TASK REQUIREMENTS → Copy exactly the last part of the entries, starting from the line with "The width and height of the screenshot is (756, 611)." and including the final line.

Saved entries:
------------------------------------------------------------------------

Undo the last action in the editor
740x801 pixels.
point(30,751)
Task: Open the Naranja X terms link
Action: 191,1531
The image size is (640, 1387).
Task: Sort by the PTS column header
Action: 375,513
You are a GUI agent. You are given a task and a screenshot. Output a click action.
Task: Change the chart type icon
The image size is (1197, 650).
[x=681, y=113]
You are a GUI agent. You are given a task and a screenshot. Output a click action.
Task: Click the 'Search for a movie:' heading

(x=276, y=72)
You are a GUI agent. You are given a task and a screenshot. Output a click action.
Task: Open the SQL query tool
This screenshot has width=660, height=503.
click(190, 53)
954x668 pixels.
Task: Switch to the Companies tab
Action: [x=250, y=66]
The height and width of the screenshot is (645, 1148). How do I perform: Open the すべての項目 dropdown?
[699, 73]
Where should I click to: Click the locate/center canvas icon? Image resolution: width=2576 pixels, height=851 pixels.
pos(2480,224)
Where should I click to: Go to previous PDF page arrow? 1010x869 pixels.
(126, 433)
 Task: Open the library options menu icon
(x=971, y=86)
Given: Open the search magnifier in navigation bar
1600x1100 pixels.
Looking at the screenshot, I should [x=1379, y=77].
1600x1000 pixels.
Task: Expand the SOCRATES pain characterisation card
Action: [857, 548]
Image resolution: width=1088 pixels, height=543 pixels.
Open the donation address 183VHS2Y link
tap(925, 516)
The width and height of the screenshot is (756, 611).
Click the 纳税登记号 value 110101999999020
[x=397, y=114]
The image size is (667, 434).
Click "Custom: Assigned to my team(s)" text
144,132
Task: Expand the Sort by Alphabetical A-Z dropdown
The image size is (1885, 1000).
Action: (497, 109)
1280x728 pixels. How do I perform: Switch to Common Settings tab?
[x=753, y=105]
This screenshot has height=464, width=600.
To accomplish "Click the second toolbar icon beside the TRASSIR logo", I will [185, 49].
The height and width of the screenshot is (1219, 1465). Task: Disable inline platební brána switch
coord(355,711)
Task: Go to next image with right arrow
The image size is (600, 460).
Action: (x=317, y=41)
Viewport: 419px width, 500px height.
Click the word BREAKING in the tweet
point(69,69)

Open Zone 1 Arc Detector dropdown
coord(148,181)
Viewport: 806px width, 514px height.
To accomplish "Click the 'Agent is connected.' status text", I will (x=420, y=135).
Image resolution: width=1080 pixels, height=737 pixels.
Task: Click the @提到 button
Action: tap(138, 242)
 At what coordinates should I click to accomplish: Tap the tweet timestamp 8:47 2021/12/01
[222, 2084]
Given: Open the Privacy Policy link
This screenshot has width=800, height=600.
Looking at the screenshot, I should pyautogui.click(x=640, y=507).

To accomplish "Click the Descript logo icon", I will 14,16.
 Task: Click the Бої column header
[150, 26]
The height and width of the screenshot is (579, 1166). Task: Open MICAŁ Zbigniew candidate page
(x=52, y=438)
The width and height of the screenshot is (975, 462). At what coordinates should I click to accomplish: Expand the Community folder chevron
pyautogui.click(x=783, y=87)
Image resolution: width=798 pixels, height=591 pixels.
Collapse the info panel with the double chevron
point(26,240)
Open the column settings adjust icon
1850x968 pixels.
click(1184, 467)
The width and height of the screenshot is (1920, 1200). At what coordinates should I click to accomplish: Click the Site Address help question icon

------------------------------------------------------------------------

ANSWER FOR THIS EXERCISE →
The width and height of the screenshot is (756, 611).
Click the 纳税登记号 value 110101999999020
[x=397, y=114]
The image size is (667, 434).
Click "Custom: Assigned to my team(s)" text
144,132
Task: Expand the Sort by Alphabetical A-Z dropdown
The image size is (1885, 1000).
Action: (497, 109)
1280x728 pixels. How do I perform: Switch to Common Settings tab?
[x=753, y=105]
This screenshot has height=464, width=600.
To accomplish "Click the second toolbar icon beside the TRASSIR logo", I will [185, 49].
The height and width of the screenshot is (1219, 1465). Task: Disable inline platební brána switch
coord(355,711)
Task: Go to next image with right arrow
The image size is (600, 460).
Action: (x=317, y=41)
Viewport: 419px width, 500px height.
Click the word BREAKING in the tweet
point(69,69)

Open Zone 1 Arc Detector dropdown
coord(148,181)
Viewport: 806px width, 514px height.
To accomplish "Click the 'Agent is connected.' status text", I will (x=420, y=135).
Image resolution: width=1080 pixels, height=737 pixels.
Task: Click the @提到 button
Action: tap(138, 242)
 At what coordinates should I click to accomplish: Tap the tweet timestamp 8:47 2021/12/01
[222, 2084]
Given: Open the Privacy Policy link
This screenshot has width=800, height=600.
Looking at the screenshot, I should pyautogui.click(x=640, y=507).

To accomplish "Click the Descript logo icon", I will 14,16.
 Task: Click the Бої column header
[150, 26]
The height and width of the screenshot is (579, 1166). Task: Open MICAŁ Zbigniew candidate page
(x=52, y=438)
The width and height of the screenshot is (975, 462). At what coordinates should I click to accomplish: Expand the Community folder chevron
pyautogui.click(x=783, y=87)
Image resolution: width=798 pixels, height=591 pixels.
Collapse the info panel with the double chevron
point(26,240)
Open the column settings adjust icon
1850x968 pixels.
click(1184, 467)
The width and height of the screenshot is (1920, 1200). At what coordinates should I click to accomplish: Click the Site Address help question icon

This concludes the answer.